What is required >>
Exact repetition of the data is the whole task.

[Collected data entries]

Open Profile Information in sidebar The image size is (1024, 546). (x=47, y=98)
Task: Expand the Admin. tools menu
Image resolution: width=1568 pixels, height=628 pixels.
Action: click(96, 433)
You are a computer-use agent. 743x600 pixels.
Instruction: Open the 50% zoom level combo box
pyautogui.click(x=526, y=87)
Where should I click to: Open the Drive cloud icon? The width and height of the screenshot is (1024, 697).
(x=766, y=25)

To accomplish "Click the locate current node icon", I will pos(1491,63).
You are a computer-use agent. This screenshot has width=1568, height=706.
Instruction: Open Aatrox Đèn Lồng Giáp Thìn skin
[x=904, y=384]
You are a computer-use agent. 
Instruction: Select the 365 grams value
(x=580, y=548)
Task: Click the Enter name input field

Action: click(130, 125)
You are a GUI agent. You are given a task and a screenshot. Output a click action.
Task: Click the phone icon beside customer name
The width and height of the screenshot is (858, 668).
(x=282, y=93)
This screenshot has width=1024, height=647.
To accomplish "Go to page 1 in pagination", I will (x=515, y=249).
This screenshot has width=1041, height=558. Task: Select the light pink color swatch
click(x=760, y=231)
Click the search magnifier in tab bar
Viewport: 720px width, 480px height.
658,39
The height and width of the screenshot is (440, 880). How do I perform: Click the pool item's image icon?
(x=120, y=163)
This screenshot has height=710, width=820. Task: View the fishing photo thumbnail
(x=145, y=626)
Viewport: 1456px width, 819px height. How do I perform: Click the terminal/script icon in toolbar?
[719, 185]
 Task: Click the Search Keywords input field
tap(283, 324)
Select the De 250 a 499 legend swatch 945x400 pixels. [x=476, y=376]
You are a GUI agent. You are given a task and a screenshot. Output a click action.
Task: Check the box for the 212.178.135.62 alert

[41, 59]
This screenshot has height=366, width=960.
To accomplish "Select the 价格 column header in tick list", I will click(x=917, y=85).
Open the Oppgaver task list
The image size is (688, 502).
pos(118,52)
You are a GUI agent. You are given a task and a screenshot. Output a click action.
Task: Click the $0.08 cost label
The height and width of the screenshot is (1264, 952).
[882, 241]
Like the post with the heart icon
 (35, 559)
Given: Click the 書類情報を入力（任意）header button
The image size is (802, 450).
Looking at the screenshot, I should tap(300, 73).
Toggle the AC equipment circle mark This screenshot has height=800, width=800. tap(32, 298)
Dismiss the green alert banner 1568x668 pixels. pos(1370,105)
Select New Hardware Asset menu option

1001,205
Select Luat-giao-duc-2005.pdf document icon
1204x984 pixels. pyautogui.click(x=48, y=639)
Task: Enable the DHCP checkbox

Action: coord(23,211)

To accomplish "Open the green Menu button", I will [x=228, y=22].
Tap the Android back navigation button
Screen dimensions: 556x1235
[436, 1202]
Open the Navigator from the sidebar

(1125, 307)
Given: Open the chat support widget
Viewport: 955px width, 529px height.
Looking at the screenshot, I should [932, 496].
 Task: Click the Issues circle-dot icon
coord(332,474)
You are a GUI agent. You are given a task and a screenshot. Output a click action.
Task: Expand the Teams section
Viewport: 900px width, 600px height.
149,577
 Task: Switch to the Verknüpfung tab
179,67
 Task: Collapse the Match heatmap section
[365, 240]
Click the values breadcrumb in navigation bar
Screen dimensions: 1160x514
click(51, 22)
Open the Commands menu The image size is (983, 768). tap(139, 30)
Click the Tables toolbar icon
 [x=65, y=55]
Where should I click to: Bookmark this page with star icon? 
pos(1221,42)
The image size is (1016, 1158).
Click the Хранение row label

Solution below >>
Open Profile Information in sidebar The image size is (1024, 546). (x=47, y=98)
Task: Expand the Admin. tools menu
Image resolution: width=1568 pixels, height=628 pixels.
Action: click(96, 433)
You are a computer-use agent. 743x600 pixels.
Instruction: Open the 50% zoom level combo box
pyautogui.click(x=526, y=87)
Where should I click to: Open the Drive cloud icon? The width and height of the screenshot is (1024, 697).
(x=766, y=25)

To accomplish "Click the locate current node icon", I will pos(1491,63).
You are a computer-use agent. This screenshot has width=1568, height=706.
Instruction: Open Aatrox Đèn Lồng Giáp Thìn skin
[x=904, y=384]
You are a computer-use agent. 
Instruction: Select the 365 grams value
(x=580, y=548)
Task: Click the Enter name input field

Action: click(130, 125)
You are a GUI agent. You are given a task and a screenshot. Output a click action.
Task: Click the phone icon beside customer name
The width and height of the screenshot is (858, 668).
(x=282, y=93)
This screenshot has width=1024, height=647.
To accomplish "Go to page 1 in pagination", I will (x=515, y=249).
This screenshot has width=1041, height=558. Task: Select the light pink color swatch
click(x=760, y=231)
Click the search magnifier in tab bar
Viewport: 720px width, 480px height.
658,39
The height and width of the screenshot is (440, 880). How do I perform: Click the pool item's image icon?
(x=120, y=163)
This screenshot has height=710, width=820. Task: View the fishing photo thumbnail
(x=145, y=626)
Viewport: 1456px width, 819px height. How do I perform: Click the terminal/script icon in toolbar?
[719, 185]
 Task: Click the Search Keywords input field
tap(283, 324)
Select the De 250 a 499 legend swatch 945x400 pixels. [x=476, y=376]
You are a GUI agent. You are given a task and a screenshot. Output a click action.
Task: Check the box for the 212.178.135.62 alert

[41, 59]
This screenshot has height=366, width=960.
To accomplish "Select the 价格 column header in tick list", I will click(x=917, y=85).
Open the Oppgaver task list
The image size is (688, 502).
pos(118,52)
You are a GUI agent. You are given a task and a screenshot. Output a click action.
Task: Click the $0.08 cost label
The height and width of the screenshot is (1264, 952).
[882, 241]
Like the post with the heart icon
 (35, 559)
Given: Click the 書類情報を入力（任意）header button
The image size is (802, 450).
Looking at the screenshot, I should tap(300, 73).
Toggle the AC equipment circle mark This screenshot has height=800, width=800. tap(32, 298)
Dismiss the green alert banner 1568x668 pixels. pos(1370,105)
Select New Hardware Asset menu option

1001,205
Select Luat-giao-duc-2005.pdf document icon
1204x984 pixels. pyautogui.click(x=48, y=639)
Task: Enable the DHCP checkbox

Action: coord(23,211)

To accomplish "Open the green Menu button", I will [x=228, y=22].
Tap the Android back navigation button
Screen dimensions: 556x1235
[436, 1202]
Open the Navigator from the sidebar

(1125, 307)
Given: Open the chat support widget
Viewport: 955px width, 529px height.
Looking at the screenshot, I should [932, 496].
 Task: Click the Issues circle-dot icon
coord(332,474)
You are a GUI agent. You are given a task and a screenshot. Output a click action.
Task: Expand the Teams section
Viewport: 900px width, 600px height.
149,577
 Task: Switch to the Verknüpfung tab
179,67
 Task: Collapse the Match heatmap section
[365, 240]
Click the values breadcrumb in navigation bar
Screen dimensions: 1160x514
click(51, 22)
Open the Commands menu The image size is (983, 768). tap(139, 30)
Click the Tables toolbar icon
 [x=65, y=55]
Where should I click to: Bookmark this page with star icon? 
pos(1221,42)
The image size is (1016, 1158).
Click the Хранение row label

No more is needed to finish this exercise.